======== Extracted text
For many years, infrared vision was limited to government and laboratory applications, but the picture is rapidly changing. With the cost of thermal cameras decreasing, military, aerospace, and scientific applications have expanded and the world of infrared has exploded with innovative new uses for law enforcement, surveillance, commercial, and even consumer applications.
Integral to this expansion is the ability to zoom within the infrared spectrum. Users are accustomed to changing their field of view rapidly and conveniently within the visible spectrum; as they move to infrared, they expect the same.
Expanding Uses for IR
The military remains the largest buyer of infrared technology, but the tools we now provide to our forces are more powerful, and we can put them into the hands of more troops — highly precise IR to gather intelligence and assess situations from miles away. Soldiers can see people and weapons cloaked by darkness, smoke, fog, or camouflage. Zoom allows them flexibility and enables them to maintain target acquisition from far to near distance.
The same benefits apply to innovative uses off the battlefield, and provide many opportunities to improve productivity, decrease waste, and save lives. For example:
- Firefighters use IR to search out people in smoke-filled rooms, speeding rescue time and decreasing danger to themselves.
- Rescue helicopters can rapidly scan large areas for people lost at sea or on land, then zoom in to make an analysis of need. Long-wave infrared can see clearly through fog and smoke, enabling rescue in conditions that, in the past, made finding a person unlikely.
- High-resolution border and commercial surveillance, ranging many miles.
- Police can follow suspects from ground or air at night.
================
======== Material provided
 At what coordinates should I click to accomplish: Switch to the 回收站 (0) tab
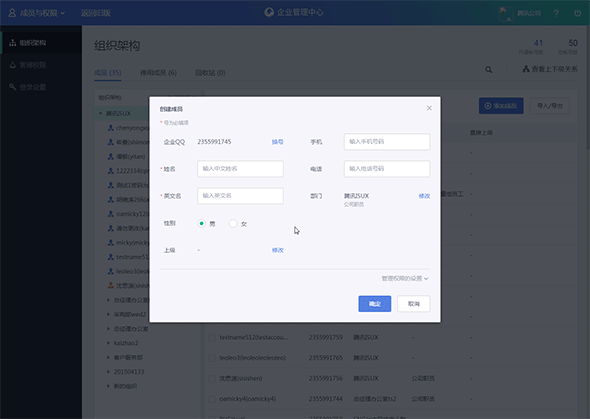tap(210, 73)
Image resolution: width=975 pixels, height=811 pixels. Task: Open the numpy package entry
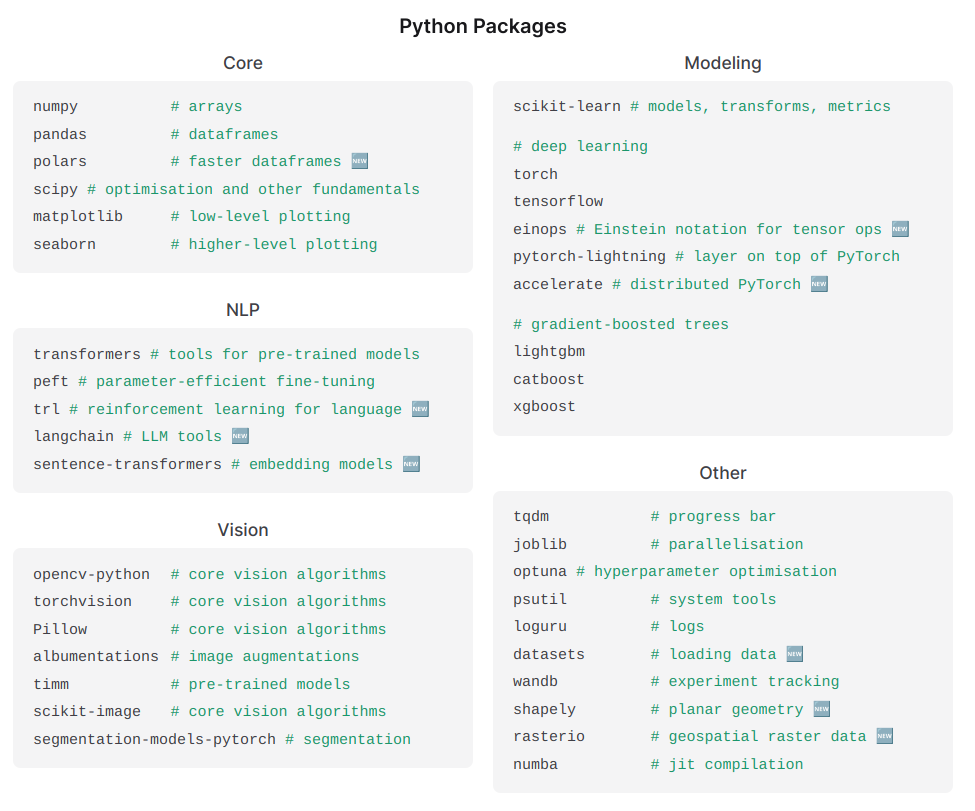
================
= Prompt =
Please resume the text on infrared vision, writing on from the point where it stops. The listing above is separate material and has no connection to the text on infrared vision.

= Output for this task =
- Machine vision in bottling and other plants.
- In medicine, IR can determine if needles are properly inserted.
- Use in home inspections, where IR can determine if insulation needs to be replaced, water damage has occurred, or if mold or rot is present in the walls.
- Spectral filters can tell the presence or absence of chemicals or gases, and whether or not they are harmful.
IR in the Consumer Market
Infrared is also penetrating the consumer market, with IR in automobiles, cameras, and home surveillance. At present, the quality of most consumer infrared is low, and its capabilities limited. While cameras have come down in price due to manufacturing efficiencies, precision IR lenses are highly dependent on raw materials (e.g. Germanium) that are not manufactured, but rather are dug out of the ground. Our greatest challenge is the high cost of these base materials, which makes the IR lens a significant fraction of overall system cost. We and other lens manufacturers are attempting to reduce the amount of required material and thus reduce cost. At the moment, however, precision and price are closely linked; high-quality infrared lenses remain expensive as compared to their visible cousins.
We are just at the beginning of commercial, off-the-shelf infrared zoom lenses. Several years ago, our company created a Web site to offer stock IR zoom lenses and provide clear information about the pros and cons of the different infrared wavelengths. We hope this tool helps foster additional innovation that moves the industry forward.
We are excited about the future, and encourage further discussion and innovation as the demand for high-quality mainstream infrared increases.